Roman Catholic religious order

The Carmelite Sisters of Charity (Spanish: Hermanas Carmelitas de la Caridad de Vedruna; Latin: Institutum Sororum Carmelitarum a Caritate; abbreviation: C.C.V. or C. a Ch.) is a religious institute of pontifical right whose members profess public vows of chastity, poverty, and obedience and follow the evangelical way of life in common.

Their mission includes education of youth and care of the sick and aged.

This religious institute was founded in Vic, Catalonia, on February 26, 1826, by Joaquina Vedruna de Mas.

The sisters have houses in Europe, America, Asia and Africa. The Generalate of the Congregation can be found in Rome, Italy.

As of 31 December 2008, there are 2012 sisters in 280 communities.

== History ==
After becoming a widow and devoting herself to the education of her nine sons, Joaquina Vedruna made her religious vows, with the vision of founding a religious congregation dedicated to the education of the youth and the treatment of the sick. For her project, she received the support of Capuchin Stefano da Olot and the approval of the Bishop of Vic.

Among the first directors of the institution was Anthony Mary Claret.

At the death of the founder in 1854, the number of members was about 150 and under the supervision of the second Superior General, Paola Delpuig de San Luis, it surpassed 1,000. The organization developed first in Spain and soon after founded houses in Argentina and Chile.

[Collected data]
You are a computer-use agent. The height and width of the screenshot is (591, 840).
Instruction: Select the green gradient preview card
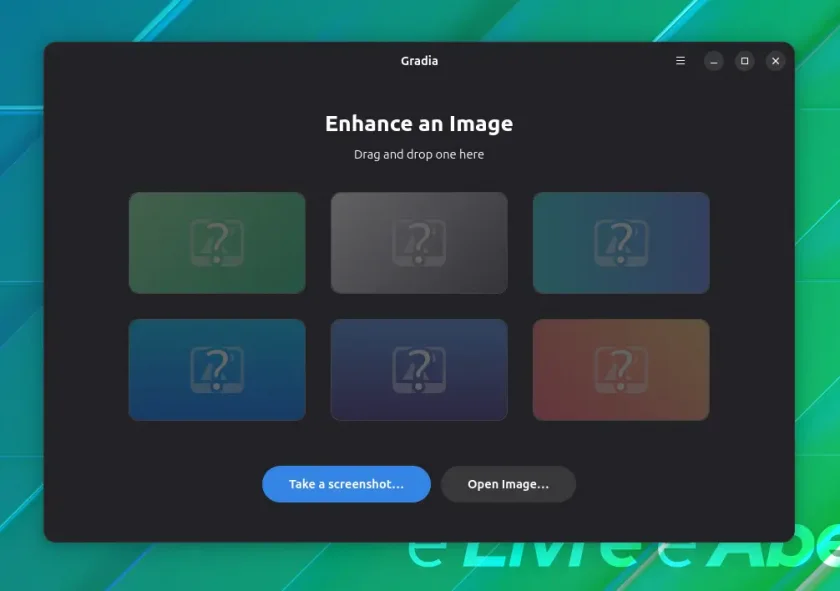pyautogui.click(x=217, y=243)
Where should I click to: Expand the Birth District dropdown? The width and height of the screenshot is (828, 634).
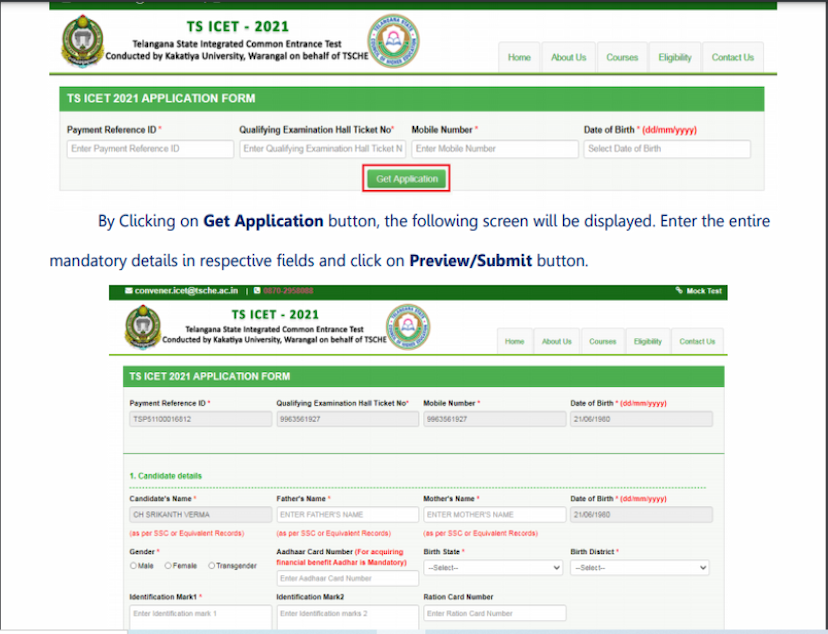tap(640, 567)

...

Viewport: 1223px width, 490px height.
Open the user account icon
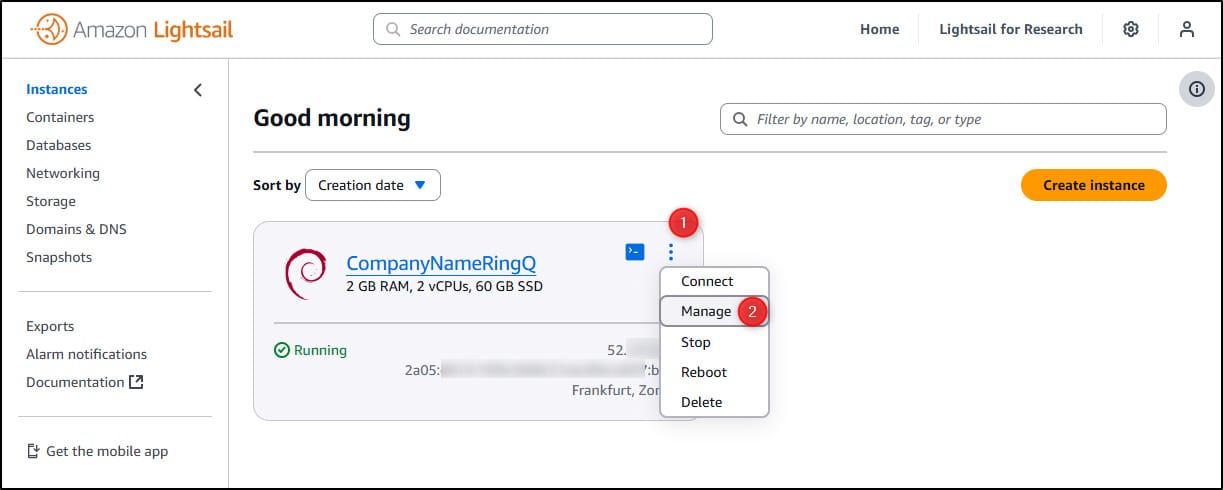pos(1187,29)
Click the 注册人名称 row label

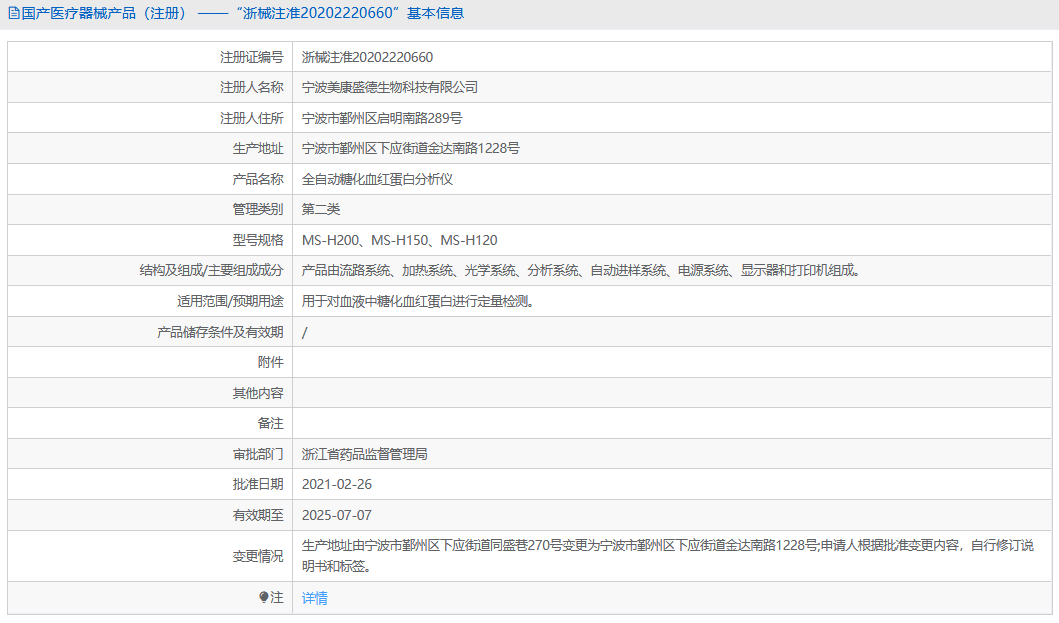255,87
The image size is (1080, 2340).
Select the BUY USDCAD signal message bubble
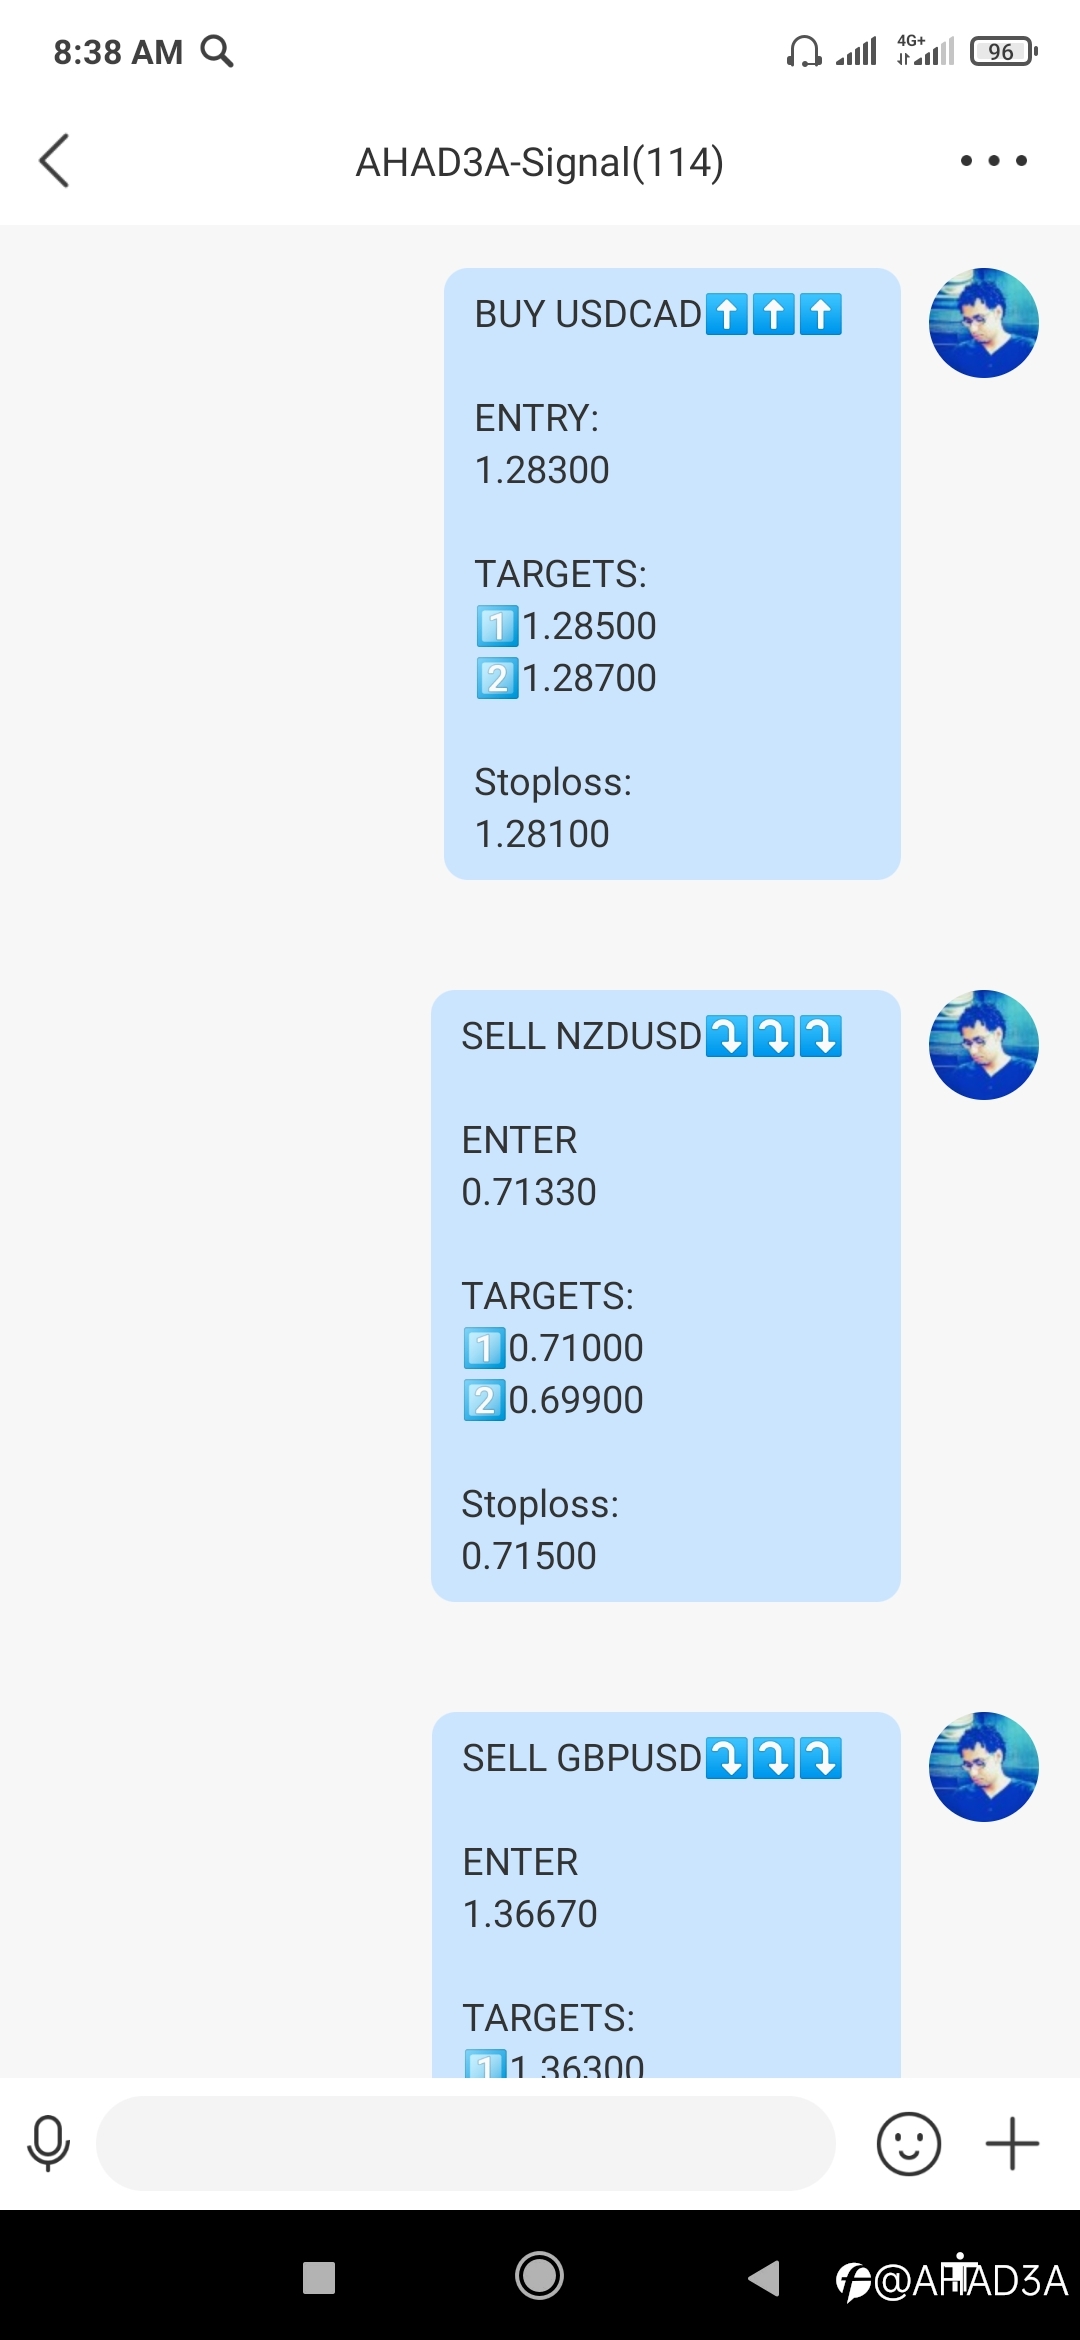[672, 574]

→ **What you need to do**:
(A) According to the text on the Carmelite Sisters of Charity, in which city is the Generalate of the Congregation located?
(B) Proceed with the text on the Carmelite Sisters of Charity from the point where it stops.
The items in the collected data are separate material and form no part of the text on the Carmelite Sisters of Charity.

→ **List of answers**:
(A) Rome, Italy.

(B)
The Carmelite Sisters of Charity received the pontifical decree of commendation on August 25, 1857, by means of which they were constituted a religious congregation of pontifical right. The definitive pontifical approval was given to them by Pope Pius IX on September 14, 1860. On July 20, 1880, their Constitutions were approved.

== Activities ==
The Vedruna Sisters are especially dedicated to the Christian education of youth in schools and catechesis. They also work in hospital care and social inclusion.

In 2015, the congregation had some 1821 religious and 246 houses,present in Albania, Argentina, Bolivia, Brazil, Chile, Colombia, Cuba, Spain, United States, Philippines, Equatorial Guinea, Gabon, Haiti, India, Italy, Japan, Morocco, Peru, Puerto Rico, Dominican Republic, Democratic Republic of Congo, Togo, Uruguay and Venezuela. The general house is located in Rome and its current general superior is the religious María Inés García Casanova.

== Notable Members ==
Joaquina de Vedruna (1783-1854), saint, Spanish nun and founder of the Congregation. She was beatified by Pope Pius XII in 1940 and canonized by John XXIII in 1959.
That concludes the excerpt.